Clinical Chemistry and Laboratory Medicine | 2002
Collet Dandara; Jane Sayi; Collen Masimirembwa; Ayoub Magimba; Sylvia Kaaya; Klerk Sommers; J. R. Snyman; Julia A. Hasler
Abstract The co-ordinate expression and regulation of the drug metabolising enzymes, cytochrome P4501A1 (CYP1A1) and glutathione transferases (GSTM1, GSTT1 and GSTP1), and their metabolic balance in the cells of target organs may determine whether exposure to carcinogens results in cancer. Besides showing variability in activity due to induction and inhibition, these enzymes also exhibit genetic polymorphism that alter enzyme levels and activity.
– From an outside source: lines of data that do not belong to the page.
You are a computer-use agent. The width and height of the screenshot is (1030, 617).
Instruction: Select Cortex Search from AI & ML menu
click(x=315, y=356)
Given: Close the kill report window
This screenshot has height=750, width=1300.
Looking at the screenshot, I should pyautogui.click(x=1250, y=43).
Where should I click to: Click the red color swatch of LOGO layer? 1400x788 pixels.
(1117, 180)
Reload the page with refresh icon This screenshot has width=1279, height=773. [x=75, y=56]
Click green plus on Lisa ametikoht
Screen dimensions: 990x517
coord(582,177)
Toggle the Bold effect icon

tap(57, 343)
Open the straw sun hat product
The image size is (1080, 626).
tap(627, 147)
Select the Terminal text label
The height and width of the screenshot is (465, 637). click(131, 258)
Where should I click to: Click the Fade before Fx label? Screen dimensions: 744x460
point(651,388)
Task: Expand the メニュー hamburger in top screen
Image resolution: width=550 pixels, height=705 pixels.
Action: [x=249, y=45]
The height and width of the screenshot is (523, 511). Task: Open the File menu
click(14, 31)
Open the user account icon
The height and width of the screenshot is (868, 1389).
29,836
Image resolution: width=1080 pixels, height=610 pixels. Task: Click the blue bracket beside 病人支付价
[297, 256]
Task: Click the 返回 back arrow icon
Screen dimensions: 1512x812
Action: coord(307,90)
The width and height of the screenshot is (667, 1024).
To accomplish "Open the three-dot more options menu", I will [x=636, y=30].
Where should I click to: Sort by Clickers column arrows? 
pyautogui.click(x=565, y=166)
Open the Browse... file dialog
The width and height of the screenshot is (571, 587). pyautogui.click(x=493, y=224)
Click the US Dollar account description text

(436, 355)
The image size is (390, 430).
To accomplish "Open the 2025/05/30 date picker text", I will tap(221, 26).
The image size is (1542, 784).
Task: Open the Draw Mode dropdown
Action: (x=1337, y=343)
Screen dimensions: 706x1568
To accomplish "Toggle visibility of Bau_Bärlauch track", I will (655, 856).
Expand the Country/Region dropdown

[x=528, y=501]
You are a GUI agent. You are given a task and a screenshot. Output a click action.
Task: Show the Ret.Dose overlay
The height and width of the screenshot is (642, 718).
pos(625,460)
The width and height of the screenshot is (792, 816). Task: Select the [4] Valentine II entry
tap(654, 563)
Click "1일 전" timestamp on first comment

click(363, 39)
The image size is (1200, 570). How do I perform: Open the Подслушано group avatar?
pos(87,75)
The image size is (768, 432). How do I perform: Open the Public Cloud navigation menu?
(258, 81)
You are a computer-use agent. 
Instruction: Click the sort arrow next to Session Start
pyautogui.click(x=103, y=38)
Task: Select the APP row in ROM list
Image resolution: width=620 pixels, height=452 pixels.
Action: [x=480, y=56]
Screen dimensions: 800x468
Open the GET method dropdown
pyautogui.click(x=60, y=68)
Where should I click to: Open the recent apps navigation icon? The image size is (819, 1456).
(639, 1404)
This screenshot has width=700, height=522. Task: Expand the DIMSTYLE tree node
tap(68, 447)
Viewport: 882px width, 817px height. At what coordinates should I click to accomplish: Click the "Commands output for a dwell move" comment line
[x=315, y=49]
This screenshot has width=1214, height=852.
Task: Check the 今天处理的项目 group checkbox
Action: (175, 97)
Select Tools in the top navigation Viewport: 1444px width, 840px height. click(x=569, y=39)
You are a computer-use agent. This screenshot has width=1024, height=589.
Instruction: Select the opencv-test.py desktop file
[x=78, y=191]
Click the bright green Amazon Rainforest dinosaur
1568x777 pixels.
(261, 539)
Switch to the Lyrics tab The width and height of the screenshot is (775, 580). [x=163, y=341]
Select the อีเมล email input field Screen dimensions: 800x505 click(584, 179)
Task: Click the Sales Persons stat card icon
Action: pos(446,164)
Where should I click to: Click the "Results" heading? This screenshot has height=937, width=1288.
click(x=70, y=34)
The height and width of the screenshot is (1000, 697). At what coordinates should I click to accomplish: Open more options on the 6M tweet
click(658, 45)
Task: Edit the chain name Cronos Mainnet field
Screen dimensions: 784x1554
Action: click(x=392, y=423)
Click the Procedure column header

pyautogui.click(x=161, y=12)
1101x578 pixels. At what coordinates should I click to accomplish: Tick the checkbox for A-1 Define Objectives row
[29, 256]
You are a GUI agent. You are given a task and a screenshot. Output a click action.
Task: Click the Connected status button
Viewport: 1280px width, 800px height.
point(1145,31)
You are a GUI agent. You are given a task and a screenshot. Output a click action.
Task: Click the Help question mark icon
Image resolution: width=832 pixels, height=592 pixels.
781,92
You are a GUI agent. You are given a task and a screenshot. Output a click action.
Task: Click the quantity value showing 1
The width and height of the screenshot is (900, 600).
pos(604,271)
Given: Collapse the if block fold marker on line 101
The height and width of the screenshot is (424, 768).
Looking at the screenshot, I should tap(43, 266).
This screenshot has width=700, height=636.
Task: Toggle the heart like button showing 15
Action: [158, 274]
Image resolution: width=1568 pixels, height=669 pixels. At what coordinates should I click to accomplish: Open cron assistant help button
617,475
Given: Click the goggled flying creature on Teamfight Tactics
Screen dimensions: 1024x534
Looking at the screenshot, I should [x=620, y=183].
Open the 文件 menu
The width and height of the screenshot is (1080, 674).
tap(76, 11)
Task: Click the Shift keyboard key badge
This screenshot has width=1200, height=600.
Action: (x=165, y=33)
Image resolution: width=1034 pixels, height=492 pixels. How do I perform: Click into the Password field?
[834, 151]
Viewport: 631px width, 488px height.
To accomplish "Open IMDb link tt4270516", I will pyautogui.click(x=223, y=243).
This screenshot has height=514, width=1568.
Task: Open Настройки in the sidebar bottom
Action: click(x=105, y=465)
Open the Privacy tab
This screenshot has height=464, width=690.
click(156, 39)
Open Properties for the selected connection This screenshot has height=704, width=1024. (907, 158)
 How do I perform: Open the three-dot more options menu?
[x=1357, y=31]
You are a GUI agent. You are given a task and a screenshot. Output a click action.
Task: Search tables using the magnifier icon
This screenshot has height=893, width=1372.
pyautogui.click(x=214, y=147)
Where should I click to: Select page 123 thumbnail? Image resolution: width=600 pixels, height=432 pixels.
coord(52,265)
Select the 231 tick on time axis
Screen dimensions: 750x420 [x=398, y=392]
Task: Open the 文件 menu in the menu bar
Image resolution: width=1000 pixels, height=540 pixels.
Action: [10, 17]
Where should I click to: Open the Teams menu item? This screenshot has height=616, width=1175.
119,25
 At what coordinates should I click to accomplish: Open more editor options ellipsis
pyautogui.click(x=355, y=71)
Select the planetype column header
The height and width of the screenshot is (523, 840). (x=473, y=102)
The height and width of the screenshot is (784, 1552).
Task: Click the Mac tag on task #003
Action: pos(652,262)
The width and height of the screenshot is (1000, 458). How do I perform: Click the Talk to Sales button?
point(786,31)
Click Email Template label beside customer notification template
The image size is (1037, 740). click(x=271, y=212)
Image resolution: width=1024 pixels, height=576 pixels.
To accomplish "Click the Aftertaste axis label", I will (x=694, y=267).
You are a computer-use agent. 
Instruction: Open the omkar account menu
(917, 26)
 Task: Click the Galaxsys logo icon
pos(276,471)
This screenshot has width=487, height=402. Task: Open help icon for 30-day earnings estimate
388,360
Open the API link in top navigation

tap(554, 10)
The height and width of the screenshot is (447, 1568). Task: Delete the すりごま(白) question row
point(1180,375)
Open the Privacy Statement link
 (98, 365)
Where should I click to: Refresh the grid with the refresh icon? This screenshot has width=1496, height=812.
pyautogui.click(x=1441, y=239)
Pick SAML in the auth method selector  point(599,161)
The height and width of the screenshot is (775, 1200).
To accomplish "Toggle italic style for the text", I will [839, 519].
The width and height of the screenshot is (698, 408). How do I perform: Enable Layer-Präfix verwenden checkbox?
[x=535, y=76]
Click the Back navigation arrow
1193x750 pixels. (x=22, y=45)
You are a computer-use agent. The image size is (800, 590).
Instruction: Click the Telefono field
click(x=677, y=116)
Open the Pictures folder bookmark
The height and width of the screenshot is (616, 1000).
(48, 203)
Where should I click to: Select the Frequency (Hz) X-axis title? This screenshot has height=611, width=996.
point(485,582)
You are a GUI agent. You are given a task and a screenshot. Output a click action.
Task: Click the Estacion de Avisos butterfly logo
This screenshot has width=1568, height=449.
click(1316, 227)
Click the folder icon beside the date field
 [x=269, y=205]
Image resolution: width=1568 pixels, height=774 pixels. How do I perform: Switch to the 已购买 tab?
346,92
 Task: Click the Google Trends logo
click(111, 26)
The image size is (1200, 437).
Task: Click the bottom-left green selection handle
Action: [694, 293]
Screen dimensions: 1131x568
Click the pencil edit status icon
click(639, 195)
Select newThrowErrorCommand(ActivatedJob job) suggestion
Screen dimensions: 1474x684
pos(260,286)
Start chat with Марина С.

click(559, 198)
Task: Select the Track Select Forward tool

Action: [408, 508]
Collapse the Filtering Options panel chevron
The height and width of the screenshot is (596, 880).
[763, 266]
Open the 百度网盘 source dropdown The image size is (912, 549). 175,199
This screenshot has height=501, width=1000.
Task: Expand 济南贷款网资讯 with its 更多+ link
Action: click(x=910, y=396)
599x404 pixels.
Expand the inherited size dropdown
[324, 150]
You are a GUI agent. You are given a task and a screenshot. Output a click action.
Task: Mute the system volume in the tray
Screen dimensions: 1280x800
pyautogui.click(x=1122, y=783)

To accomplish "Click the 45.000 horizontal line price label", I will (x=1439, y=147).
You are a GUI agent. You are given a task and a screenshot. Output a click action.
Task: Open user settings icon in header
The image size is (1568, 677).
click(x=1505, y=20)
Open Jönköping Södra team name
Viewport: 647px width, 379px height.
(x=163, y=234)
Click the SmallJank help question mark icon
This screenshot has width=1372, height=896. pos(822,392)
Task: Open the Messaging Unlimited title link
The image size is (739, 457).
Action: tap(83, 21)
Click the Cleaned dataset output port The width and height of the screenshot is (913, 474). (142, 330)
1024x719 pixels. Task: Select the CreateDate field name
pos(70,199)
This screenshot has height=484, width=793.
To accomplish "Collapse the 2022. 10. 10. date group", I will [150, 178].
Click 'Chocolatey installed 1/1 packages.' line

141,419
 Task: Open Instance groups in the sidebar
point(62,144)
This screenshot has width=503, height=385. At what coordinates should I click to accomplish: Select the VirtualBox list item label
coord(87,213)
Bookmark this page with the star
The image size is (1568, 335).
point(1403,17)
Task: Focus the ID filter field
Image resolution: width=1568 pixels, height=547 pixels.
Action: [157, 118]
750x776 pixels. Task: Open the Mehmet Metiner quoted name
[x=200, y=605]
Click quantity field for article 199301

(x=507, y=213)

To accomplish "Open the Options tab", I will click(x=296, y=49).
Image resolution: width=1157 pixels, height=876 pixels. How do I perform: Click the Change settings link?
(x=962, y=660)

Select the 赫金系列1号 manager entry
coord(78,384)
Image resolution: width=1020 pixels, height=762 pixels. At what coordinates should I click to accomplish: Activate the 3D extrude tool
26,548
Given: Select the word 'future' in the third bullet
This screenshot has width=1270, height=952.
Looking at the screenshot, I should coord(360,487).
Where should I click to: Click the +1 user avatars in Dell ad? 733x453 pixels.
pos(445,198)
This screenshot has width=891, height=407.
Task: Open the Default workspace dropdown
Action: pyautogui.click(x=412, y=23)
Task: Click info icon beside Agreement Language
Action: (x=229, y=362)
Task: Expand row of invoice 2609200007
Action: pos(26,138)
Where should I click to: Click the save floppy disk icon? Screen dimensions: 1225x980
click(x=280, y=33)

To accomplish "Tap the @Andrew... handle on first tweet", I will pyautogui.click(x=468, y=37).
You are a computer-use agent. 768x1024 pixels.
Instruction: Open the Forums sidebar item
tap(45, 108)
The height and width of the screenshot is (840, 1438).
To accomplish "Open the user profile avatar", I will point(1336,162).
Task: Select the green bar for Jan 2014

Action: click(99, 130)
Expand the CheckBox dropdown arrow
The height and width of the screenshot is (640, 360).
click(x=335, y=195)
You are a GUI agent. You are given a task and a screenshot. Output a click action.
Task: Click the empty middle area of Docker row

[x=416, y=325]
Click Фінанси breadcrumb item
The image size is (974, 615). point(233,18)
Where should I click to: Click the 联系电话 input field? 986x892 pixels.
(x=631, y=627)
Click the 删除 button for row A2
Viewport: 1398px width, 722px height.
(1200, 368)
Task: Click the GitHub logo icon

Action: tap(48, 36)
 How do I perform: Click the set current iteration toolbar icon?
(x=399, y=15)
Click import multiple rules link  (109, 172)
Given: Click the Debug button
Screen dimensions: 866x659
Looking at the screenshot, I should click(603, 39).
We determined frequencies of common allelic variants of CYP1A1 and glutathione (M1, T1 and P1) among Tanzanians, South African Venda and Zimbabweans using PCR/restriction fragment length polymorphism techniques. The CYP1A1 Val462 mutant variant was found at a frequency of 1.3% among 114 subjects. The GSTM1*0 genotype was found at a frequency of 29% and 33% among Tanzanian psychiatric patients and healthy volunteers, respectively. Similarly, the GSTT1*0 polymorphism was present with a frequency of 25% in both the psychiatric patients and healthy controls. The frequency of GSTP1 Val105 variant was 16%, 12% and 21% among Tanzanians, South African Venda and Zimbabweans, respectively. We conclude here that CYP1A1 Val462 polymorphism is very rare among Africans. This is the first report of the GSTP1 Val105 variant frequency in African populations. We show here that there are no differences in frequencies of the variant alleles for CYP1A1, GSTM1, GSTT1 and GSTP1 in the three African populations.